Will Trump election fraud trial come before election? Fani Willis and defense lawyer clash

District Attorney Fani Willis, in her first public comments since avoiding being disqualified in the Georgia election fraud prosecution of Donald Trump, said she is ready to bring the former president and 14 co-defendants to trial well before the Nov. 5 election.

“The train is coming,” Willis said in a weekend interview with CNN.

Prominent Georgia defense lawyer Ashleigh Merchant, who first disclosed Willis’ romantic relationship with special prosecutor Nathan Wade back in a bombshell Jan. 8 court filing, says not so fast.

“We’re ready,” Merchant said Monday in response to Willis’ comments at a charity Easter egg hunt Saturday in Atlanta.

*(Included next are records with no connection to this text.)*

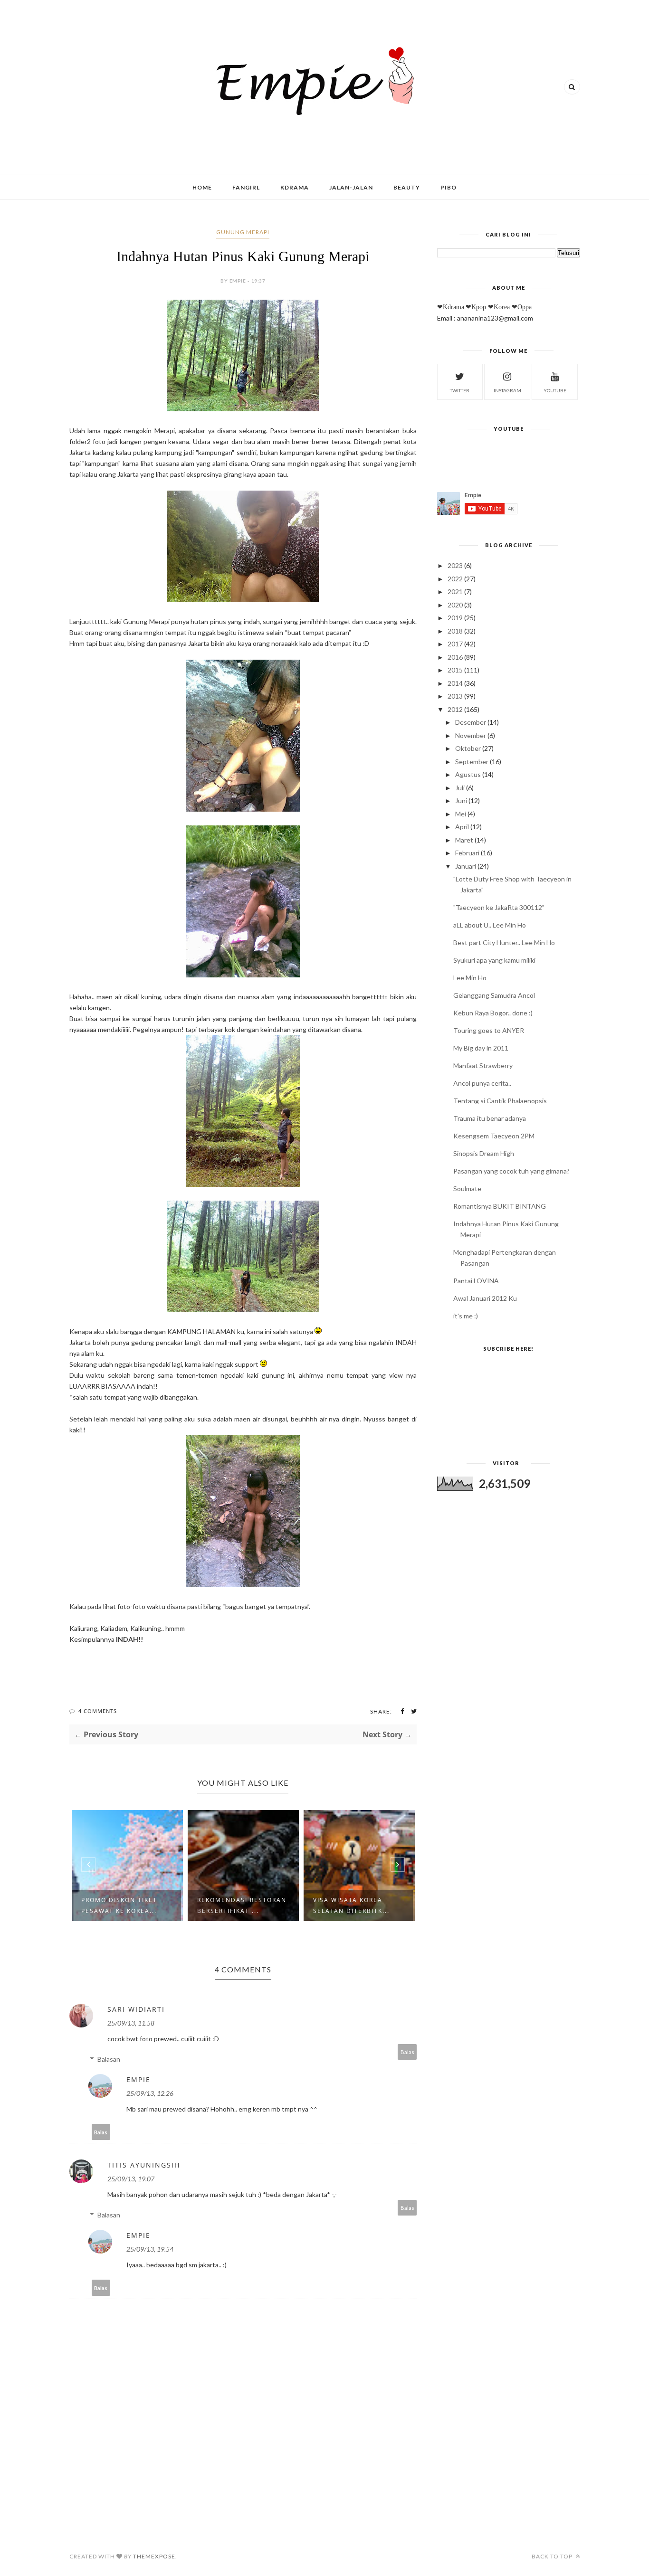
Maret (464, 840)
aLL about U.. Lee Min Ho (489, 925)
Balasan (108, 2059)
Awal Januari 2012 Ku (485, 1298)
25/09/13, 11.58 (130, 2023)
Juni (461, 800)
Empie (138, 2079)
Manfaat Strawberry (483, 1065)
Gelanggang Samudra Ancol (494, 995)
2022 (455, 579)
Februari (467, 853)
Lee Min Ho (470, 978)
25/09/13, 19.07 (130, 2179)
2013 (455, 696)
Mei (460, 814)
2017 (455, 644)
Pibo (448, 187)
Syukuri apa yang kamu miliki (494, 960)
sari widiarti (136, 2009)
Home (202, 187)
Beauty (406, 187)
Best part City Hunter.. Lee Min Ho (504, 942)
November (470, 735)
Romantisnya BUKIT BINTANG (499, 1206)
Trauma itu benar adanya (489, 1118)
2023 (455, 565)
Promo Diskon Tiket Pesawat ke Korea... (119, 1905)
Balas (407, 2052)
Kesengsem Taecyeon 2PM (493, 1136)
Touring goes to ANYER (488, 1030)
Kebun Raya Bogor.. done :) (493, 1013)
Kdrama (294, 187)
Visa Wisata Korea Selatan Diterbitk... (351, 1905)
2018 (455, 631)
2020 (455, 605)
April (462, 827)
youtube (555, 390)
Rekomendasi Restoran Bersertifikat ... (241, 1905)
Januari (465, 866)
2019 (455, 618)
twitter (459, 390)
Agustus (468, 774)
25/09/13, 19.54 (149, 2249)
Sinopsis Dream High (483, 1153)
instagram (507, 390)
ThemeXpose (154, 2556)
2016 (455, 657)
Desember (470, 722)
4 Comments (97, 1710)
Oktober (468, 748)
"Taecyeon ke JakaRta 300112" (498, 907)
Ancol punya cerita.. (482, 1083)
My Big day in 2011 (480, 1048)
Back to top (553, 2556)
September (471, 762)
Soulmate (467, 1188)
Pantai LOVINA (476, 1281)
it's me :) (465, 1316)
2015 (455, 670)
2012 (455, 709)
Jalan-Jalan (351, 187)
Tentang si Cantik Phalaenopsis (500, 1101)
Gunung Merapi (242, 232)
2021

But Merchant, who represents one of Trump’s 14 co-defendants in the election subversion case, said in an interview Monday that an appeal of a judge’s ruling rejecting Willis’ disqualification likely will take many months and will push the trial back well past the November election that likely will pit Trump against President Joe Biden. She represents Trump 2020 campaign official Michael Roman, who is charged with conspiring with local Trump supporters in Georgia and Washington, D.C. to overturn the election Trump lost to Biden in the Peach State in 2020.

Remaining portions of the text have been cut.